Schedule your breaks
Remote workers fear breaks because they think it will make them look like slackers. A two-hour “break” will certainly raise red flags to your manager, but a handful of 10-minute breaks throughout the day is just fine.
If you’re having trouble remembering to take breaks, schedule them. Put them on your calendar so you won’t overlook your break time.
But when should you take a break? And for how long? The James River Capital CEO says this is the hardest thing to figure out because everyone’s brain and workload are so different. Some folks take a 15-minute break every 90 minutes. Others take a 5-minute break after 30 minutes of work.
Try a Pomodoro tool like Tomato Timer to help you find a good rhythm. If 30 minutes of focused work is too short for you, increase it to 60 minutes and see how you feel then.
The key is to take short, frequent breaks throughout the day (in addition to your lunch hour, which Paul advises you to take). Remember, remote work is still work. It’s hard to remember breaks when you’re working from home, but you still need time away from your computer.
Do something active
Many of us mindlessly scroll through social media when we take breaks. But in Paul’s experience at James River Capital, he’s found that technology-focused breaks leave your brain feeling dazed and lazy. Instead, choose to do something more active.

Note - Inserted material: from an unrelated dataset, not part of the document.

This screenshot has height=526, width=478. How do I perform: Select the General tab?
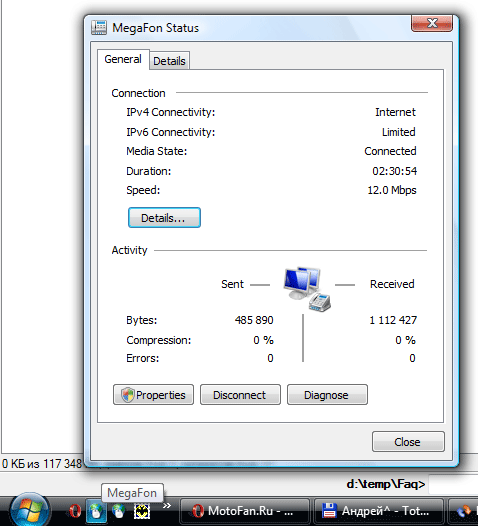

Do an enjoyable activity that fulfills you. While TV and social media are enjoyable, they aren’t productive. You’re glued to technology all day, so use your breaks as a time to detox.

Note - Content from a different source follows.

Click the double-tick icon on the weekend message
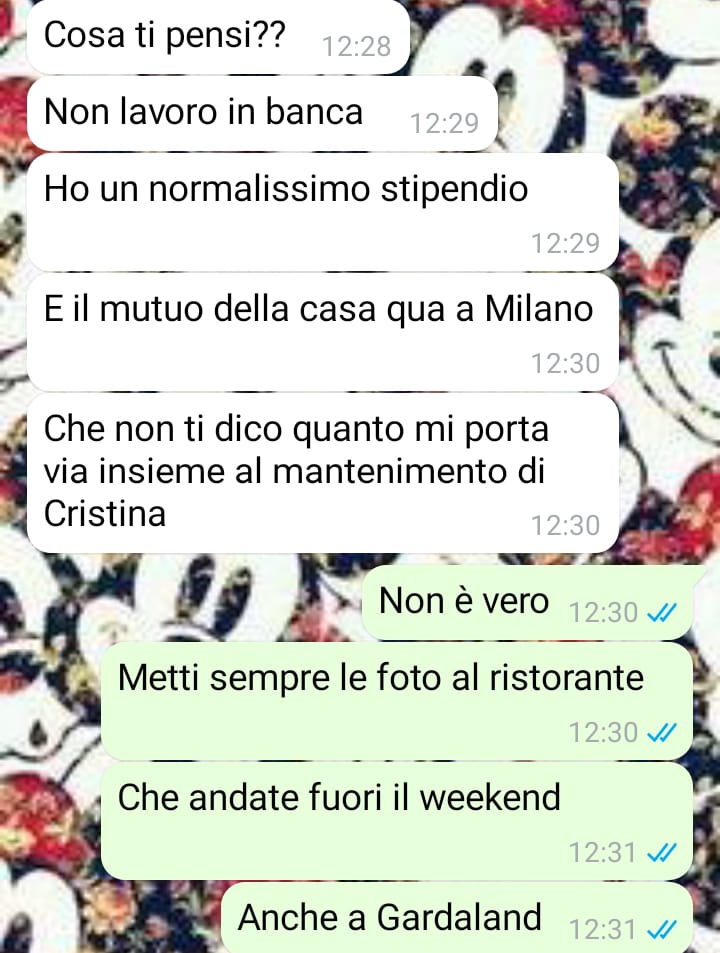 coord(662,853)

You don’t have to run a mile or go outside: any non-digital activity will do. Leave your phone and computer at your workspace and go outside for 5-15 minutes. Your team can survive without you there for a few minutes.
The bottom line
Breaks make your workday less of a drag. We’re living through uncertain times with the coronavirus pandemic, so you owe yourself a little kindness.
Remote work is challenging because you don’t want your boss to think you’re a slacker. However, breaks are a necessary way to preserve your sanity and boost your work quality.
Don’t feel guilty for taking the breaks you need. You’re a human being and human beings need breaks. Follow Paul’s three tips to take productive, intentional breaks no matter where you’re working from.